Wednesday, 25 November 2009

Tutorial 25th Nov 2009 notes regarding Project Proposal

Opening up questions, what technically do I want to explore, what thematics?

I usually refer to my work in regards to it being a performance, although not being in the overt sense, rather relating this term in relations to the process in which I work. Using the camera as a tool of documentation and this often being the document of the performance itself.
This opens up a dialogue of what is considered to be performance? What is the 'Role' of the performer?
What processes are gone through in the performance? Does it need an audience to make it a viable piece of work? Can the processes themselves be the work rather then the intentioned outcome?
(e.g Film yourself editing the film)

The filtering out of information and deciding what is seen.

Am I a performer? A question to be asked, more in a sense of opening up a dialogue rather then encouraging this question to be answered and then dismissed. The audience would have to deal with this question.

Process as performance? | Structures?

Whats important?
(e.g The objects might not be there anymore just the script./ series of photographs documenting set up. etc)
Setting up a framework, someone else has contact with.
Wheres the audience? Who is the audience?

When is the word performance used correctly? What distinguishes performance?


Research:
- Actor Network Theory
- 'Out of Actions' Book on Performance Art
- 'Seriality' Mel Bochner (Setting up systems)
- Lars Von Trier (Dogme 95)

Tuesday, 17 November 2009

There of course would have to be a relevant reason to use super 8 rather then just the appeal of how it looks? I wish to experiment with this medium I would not consider myself to be a filmmaker and to use an old technology is something that appeals to me, I have looked at the work of Stan Brakhage previously.

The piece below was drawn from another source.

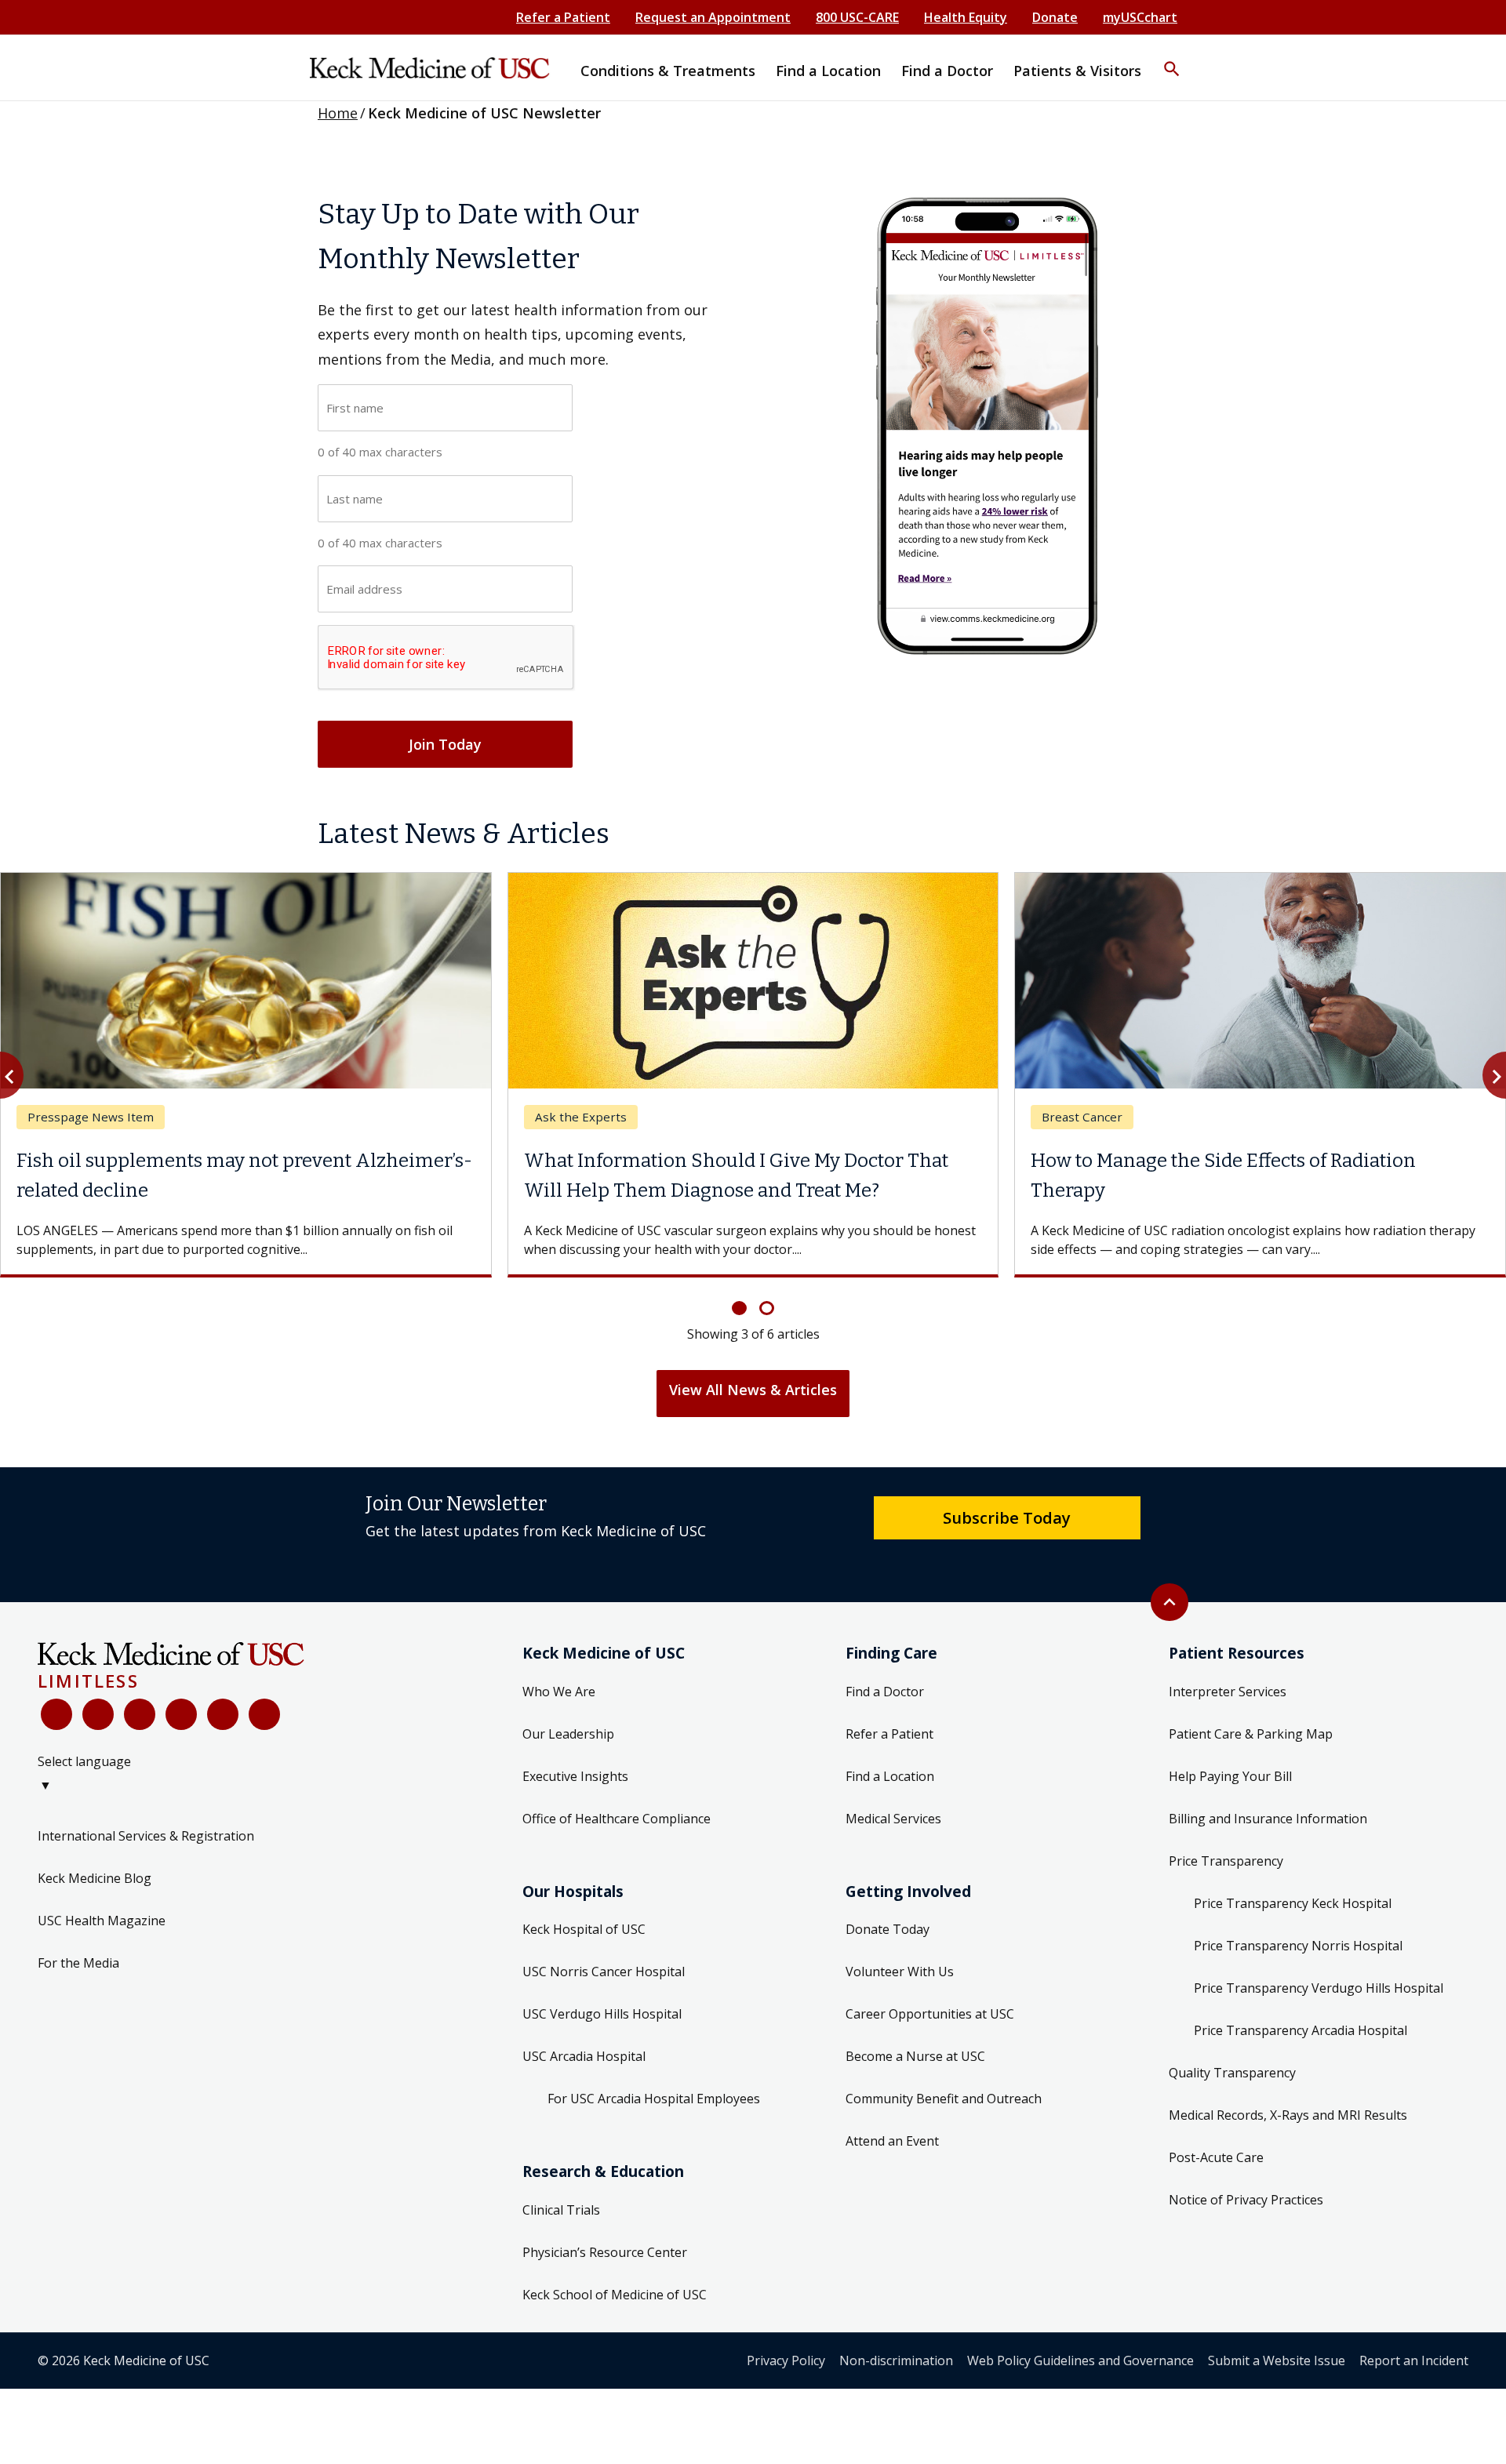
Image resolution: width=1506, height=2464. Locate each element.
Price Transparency (1226, 1861)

There is a vibrancy in the colours within these films and the projector itself becomes integral to the work with the noise as light is projected through the frames. I have also written about the still and moving image in relation to Laura Mulveys text 'Death 24x a second'

'One Take' Project 3 (Nicky Hamlyn)

This is a film project, I want to use the film to encapsulate something the photograph may perhaps lose within the decisive moment.
I am intrigued by using film as documentation, exploring my surroundings and looking to the film as a trace of something, an imprint. Can this be the same within the digital medium of film or is there a lossless quality with the use of this technology opposed to analogue and the use of mediums such as 8mm or 16mm?